Diante das estapafúrdias declarações do deputado federal Lincoln Portela (PR-MG) publicadas nos jornais de hoje sobre a invasão dos índios ao plenário da Câmara dos Deputados, resolvi enviar-lhe alguma literatura que melhor esclarecesse o ilustre parlamentar sobre a vida dos sílvicolas há 513 anos atrás. Mas, desisti tão logo constatei que eu deveria me dirigir à sua aCessoria para fazer chegar até ele a mensagem. Achei que não valia a pena. 

É certo que a CNBB não representa a igreja católica, embora muita gente confunda e pensa ao contrário. Mas, que o Papa Francisco vai dar um puxão de orelhas na turma, a lá isso vai. 

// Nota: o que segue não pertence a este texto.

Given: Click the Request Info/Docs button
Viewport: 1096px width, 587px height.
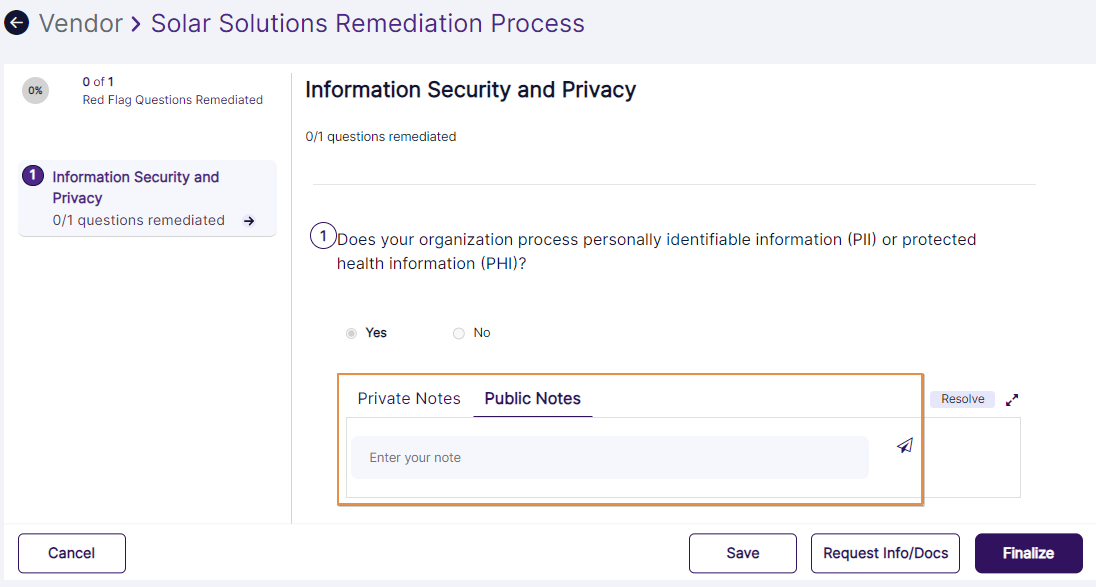Looking at the screenshot, I should click(x=885, y=553).
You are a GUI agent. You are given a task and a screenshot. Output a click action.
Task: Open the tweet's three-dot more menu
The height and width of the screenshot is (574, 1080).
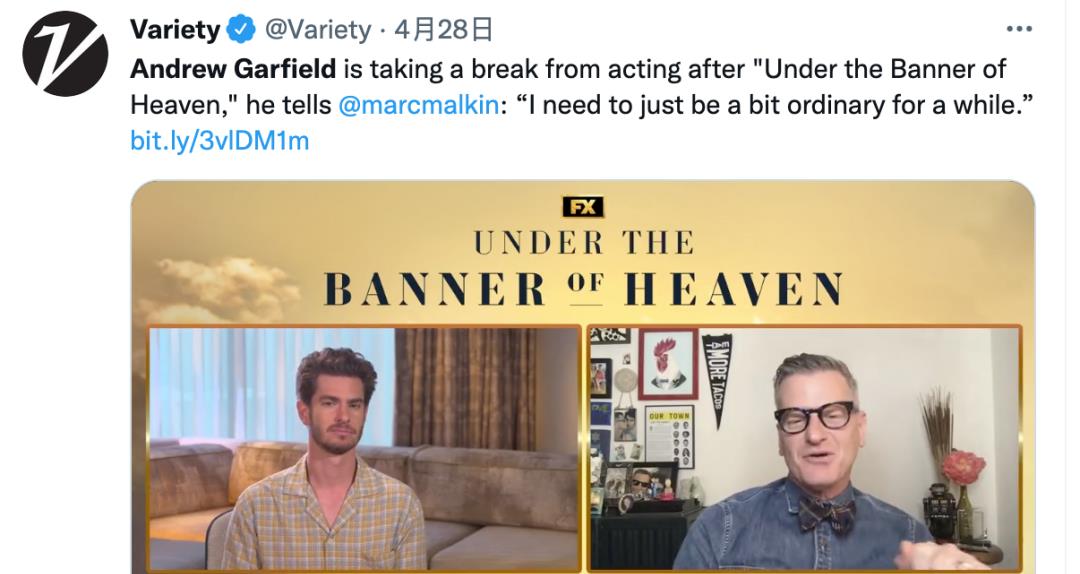[1019, 29]
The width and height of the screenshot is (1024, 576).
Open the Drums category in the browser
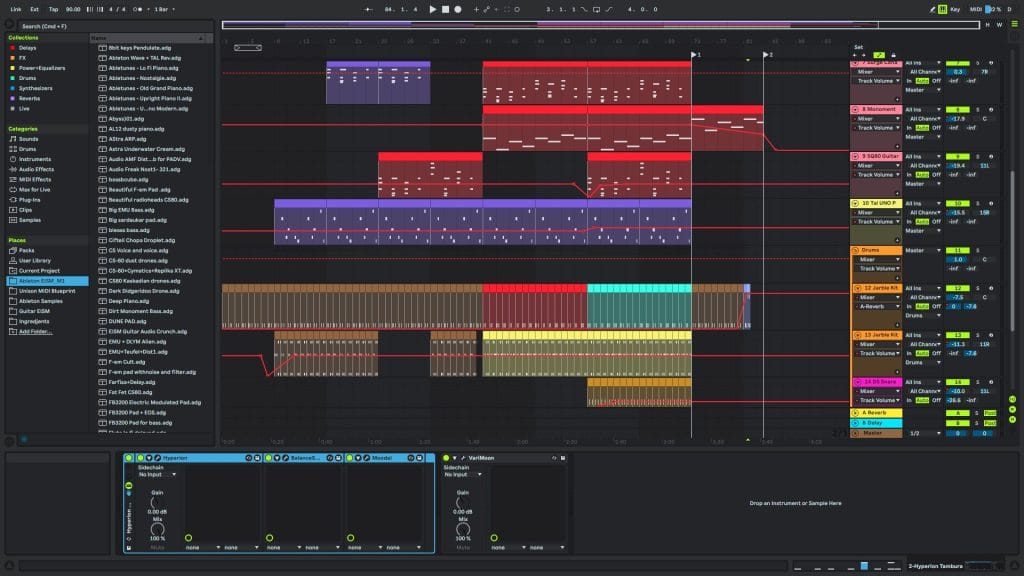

Imagina que após se reunirem o  presidente da CNBB teceu considerações críticas à possibilidade de se reduzir a idade penal dos jovens criminosos. Até aí tudo bem, muita gente questiona o assunto. Mas, os prelados trouxeram de volta aqueles velhos conceitos da famigerada teologia da libertação que justificavam(?) a bandidagem por conta da problemática social, pobreza, dificuldades da educação etc. Além disso, as reverendíssimas deitaram falação em apoio às reinvidicações dos índios, estes mesmos que ontem cobraram 14 pedágios aos motoristas que trafegavam num pequeno trecho de uma rodovia federal. Acho que o Papa Francisco vai precisar ter uma conversinha de pé de ouvido. 

Após alguns dias sem produzir manchetes, eis que a famigerada comissão volta à cena. São duas notícias. Uma nos conta que o coordenador retornou da Argentina soçobrando 66 caixas de documentos sobre o período de 1964 a 1985 que explicariam uma íntima ligação entre argentinos e brasileiros no período. Na atual situação do país irmão, onde a sua mandatária prima por esconder e manipular dados, informações etc, alguém imagina que se possa confiar em todo o papelório coletado? A outra, requentada, diz que o estado brasileiro dará assitência psicológica às vítimas da violência do estado. Não chegaram a conclusão de quantas pessoas são, 200 pessoas, atendimento a 702 vítimas, incluindo parentes, todos pertubados até hoje. Fico pasmo com a preocupação demonstrada pela Comissão da Anistia do Ministério da Justiça. Será que vão expandir o atendimento e alcançar, por exemplo, os pais e irmão do jovem recém assassinado por um "dimenor" na porta de casa em São Paulo? Alterar a idade da maioridade penal a gente já sabe que o Ministro da Justiça, que gosta de dançar com índios, é contra! 

O cineasta Cacá Diegues é um legítimo representante da "esquerda caviar festiva" instalada na orla carioca. Quando não está atuando em sua ocupação principal, usa a pena para escrever em jornais e revistas. Nem sempre é muito feliz com as letras. Hoje, por exemplo, resolveu fazer prognósticos a respeito do ano de 2014, qual pitonisa! E tenta fazer comparações entre dois fatos históricos, a derrota da seleção brasileira de futebol em 1950 e a reação democrática do povo brasileiro em 1964. Falha em ambas as proposições e comete equívocos de tal ordem que não consegue nem ocupar todo o espaço que lhe destinaram. Lamentável!